Class '96: Looking back at the BEST(?) ever

Before the NBA regular season kicks its 60th year, it would be nice to look back what happened 10 years ago when the league was it’s 50th. It was 1996 when the Chicago Bulls started their second three-peat after having a 72-10 finish. Atlanta became the host of the centennial year of the Olympics, where “Dream Team III” dominated (what do you expect?). It was also in this year that throwback jerseys were reintroduced to the league, having seen the Toronto-New York match on opening day (Damon Stoudamire and the Raptors, and Patrick Ewing and the New York Knicks wore their team’s throwbacks) where the Knicks won by a convincing margin.

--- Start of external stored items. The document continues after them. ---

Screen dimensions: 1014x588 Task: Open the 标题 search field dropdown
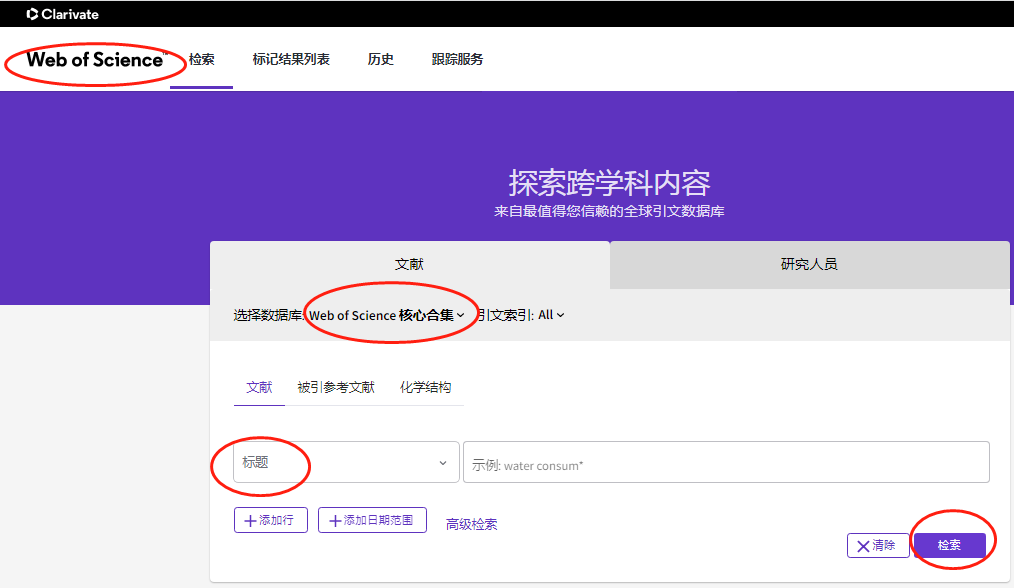tap(345, 463)
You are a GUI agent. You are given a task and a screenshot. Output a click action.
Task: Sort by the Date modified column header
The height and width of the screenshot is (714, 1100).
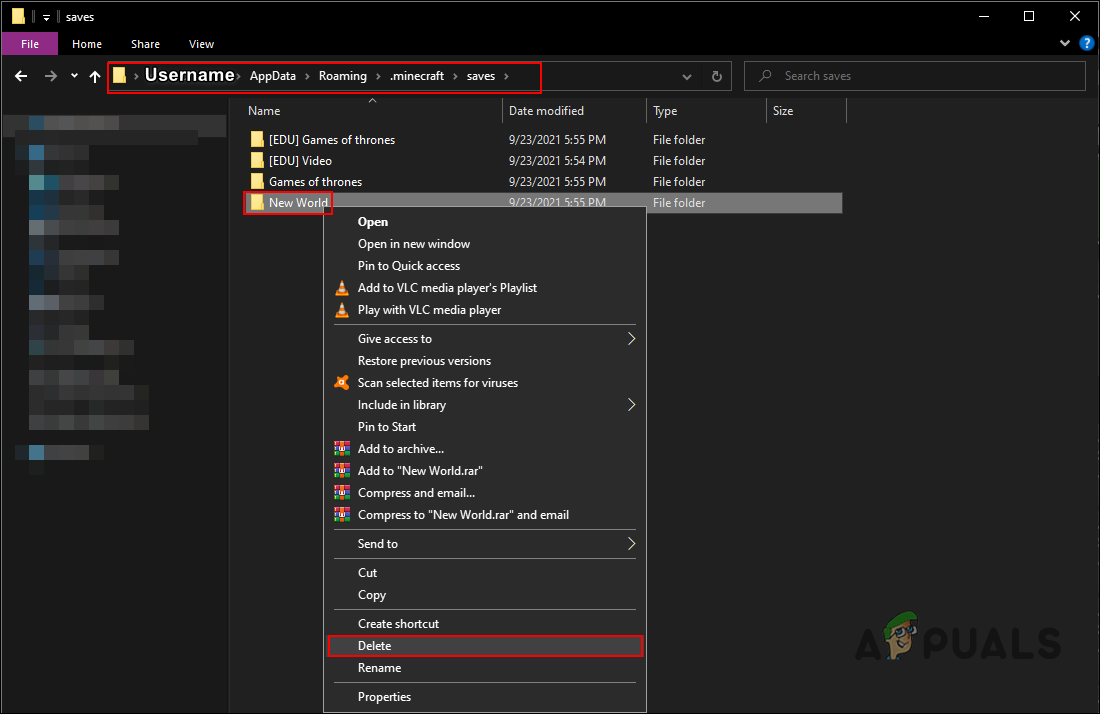point(546,111)
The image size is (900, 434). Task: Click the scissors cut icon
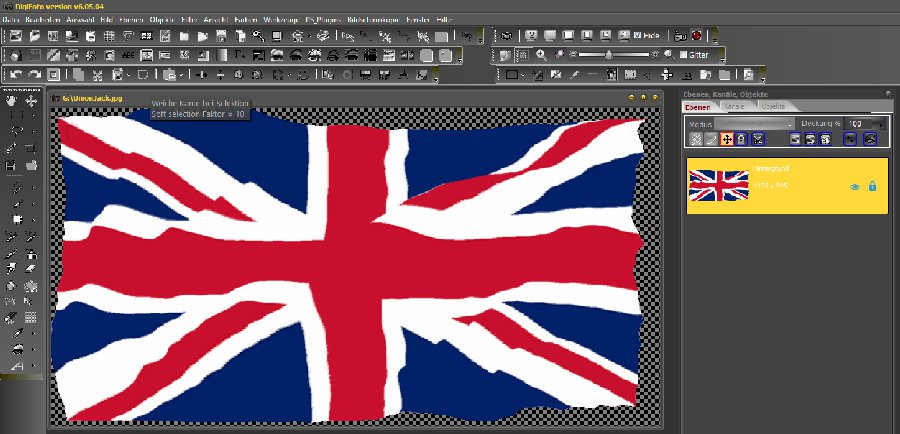click(x=98, y=75)
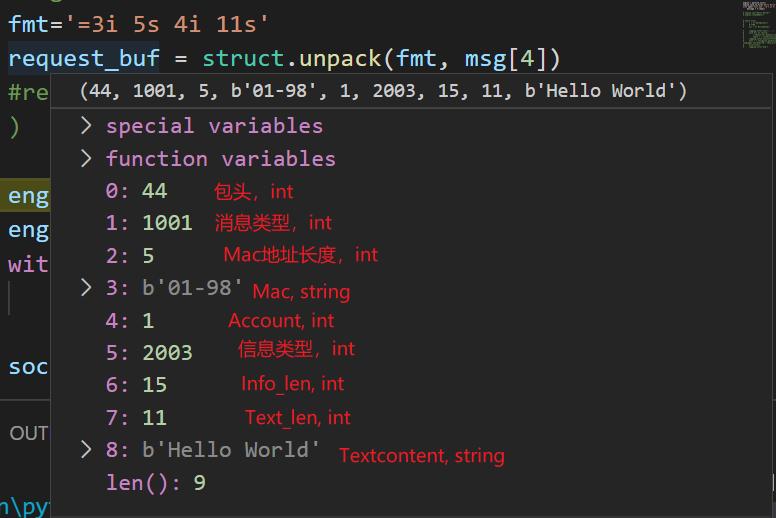Select the 4: 1 tuple entry

click(x=130, y=321)
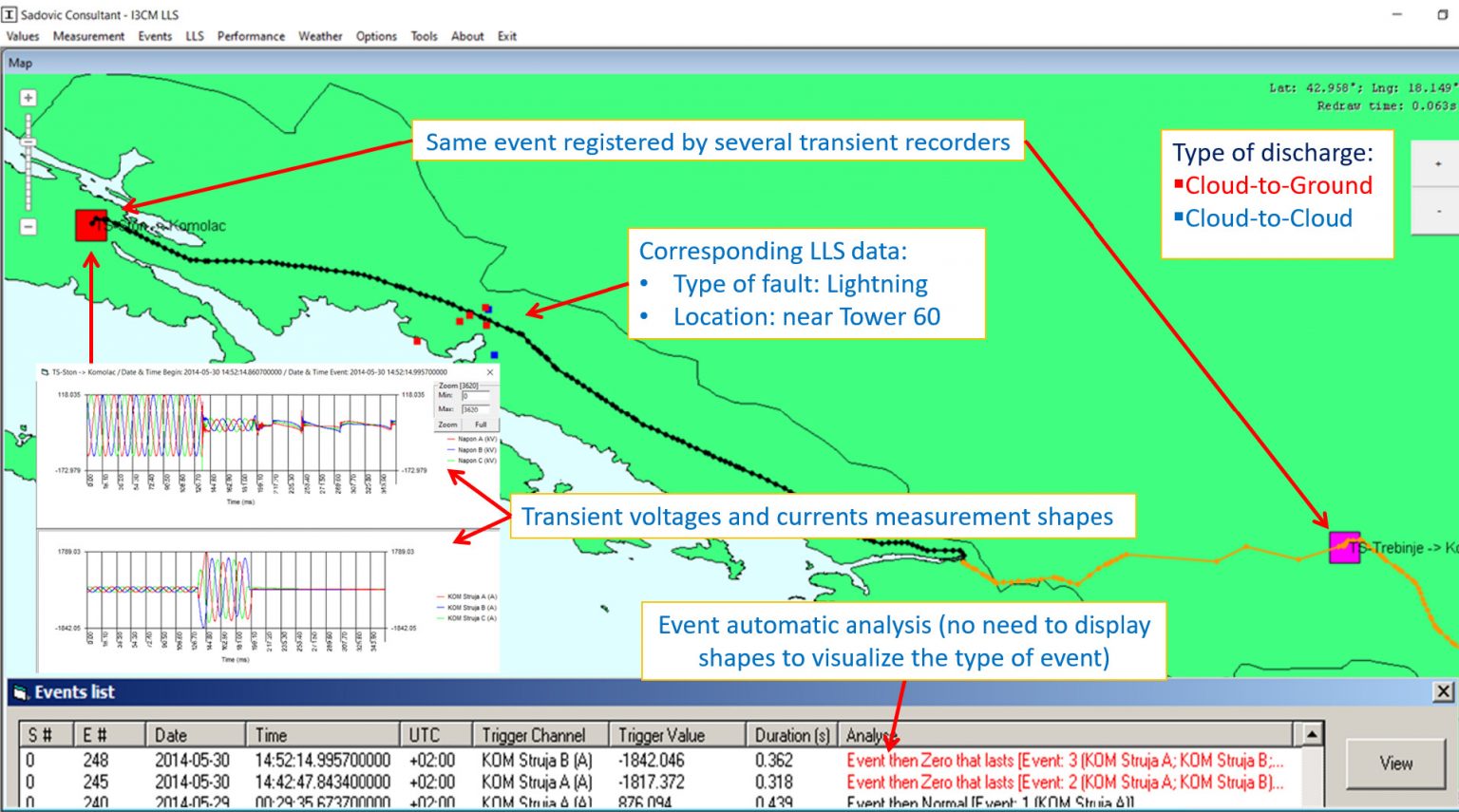Click the Sadovic Consultant title bar application icon
Screen dimensions: 1459x812
click(10, 14)
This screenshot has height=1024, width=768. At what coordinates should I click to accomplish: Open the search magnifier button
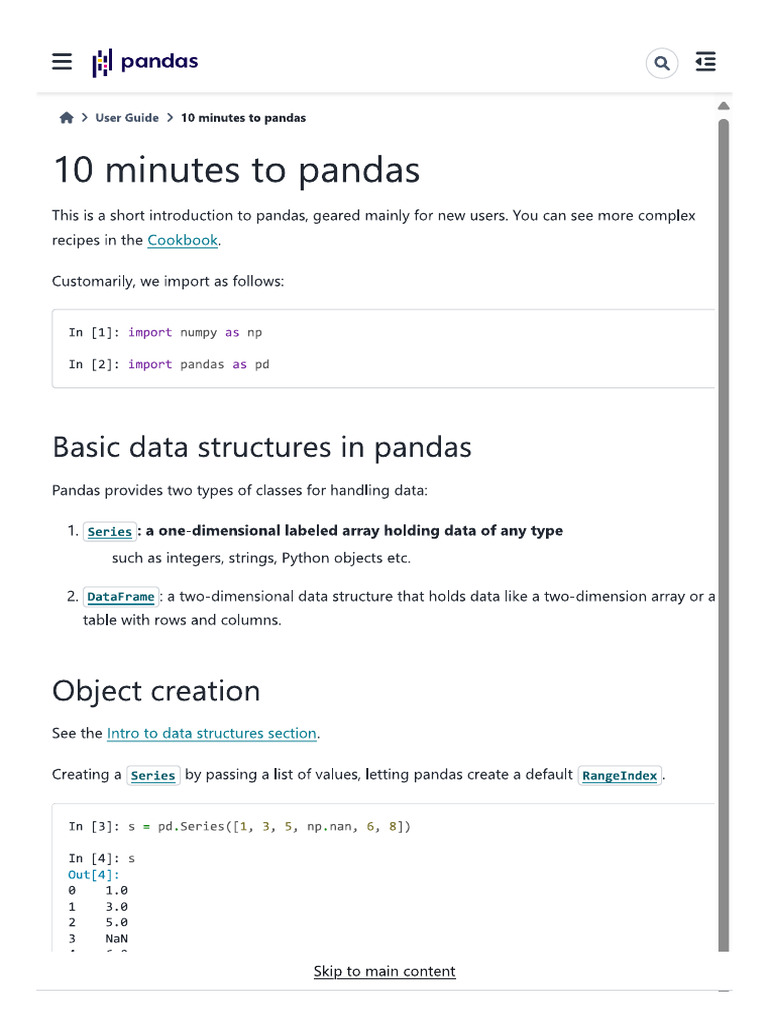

But what stood out that rocked the league later on as the years went by is the 1996 NBA draft class. Nobody gave a damn or nobody ever thought that this class produced MVPs, scoring champs, three-point kings, All-Stars, players with rings, current leaders of their teams, a couple of ballhogs, and a jinx (until recently), among others. You might think that with the things I mentioned, it might be just an ordinary draft class because every class have marvelous players who can be those in the aforementioned. Believe me, that’s what I thought when I first picked the 96th issue of SLAM magazine, which gave me an idea on this piece I’m doing. But no! This class is very special. Here’s why:

Class ’96 should lead Team USA
C’mon! They’re better than the “already legendary” ’04! Except for the foreigners, they can dominate the international scene with Kobe, Starbury, a player named “Jesus” in He Got Game, and the remarkable A.I. Seriously, can LeBron, Melo, D-Wade, and Captain Kirk’s squad do better? I doubt it.

Most Valuable Players
This class has two (and one more to be added in the next few years in this list for this class) and well, well, they are guards with two different styles! Allen Iverson has been scoring champion four times with a finals appearance to boot in 2001, when he made a Herculean effort to lift Philly past two Seven-Game deciders against Toronto and Milwaukee, plus the fact that he made more than 40 points to defeat the LA Lakers in Game One of that year’s finals, proving that “El-Ey” isn’t invincible as what everyone thought they were. On the other hand, Steve Nash became the messiah for the Phoenix Suns and was indeed, an important piece of the Valley’s puzzle. Nash, having won his second straight MVP award just last season, turned Phoenix from a set-play squad to a high-octane, jet-fueled offense that made the Suns the most exciting team to watch. Nash lured defenders, made big shots, and made Phoenix’s pick ‘n roll play the most vaunted (and flexible) play on the white board…errr…hardcourt. Amare Stoudemire and Nash (and the rest of the Suns) looked like Karl Malone and John Stockton (and the rest of the Jazz band), only that Phoenix is much more exciting. Oh yeah, Nash started his career in Phoenix as the team’s first pick in the 1996 draft. The next MVP joining Nash and A.I. would none other be Kobe Bryant. I’ll get the list. Skills? Check! Attitude? Check! Right coach? Check! Respect?…CHECK! He definitely earned this when the Lakers almost beat the Suns in the first round of last season’s playoffs. Kobe can shoot, score, hit the big shots, pass (yes, he has matured), and defend, and has leveled down his arrogance.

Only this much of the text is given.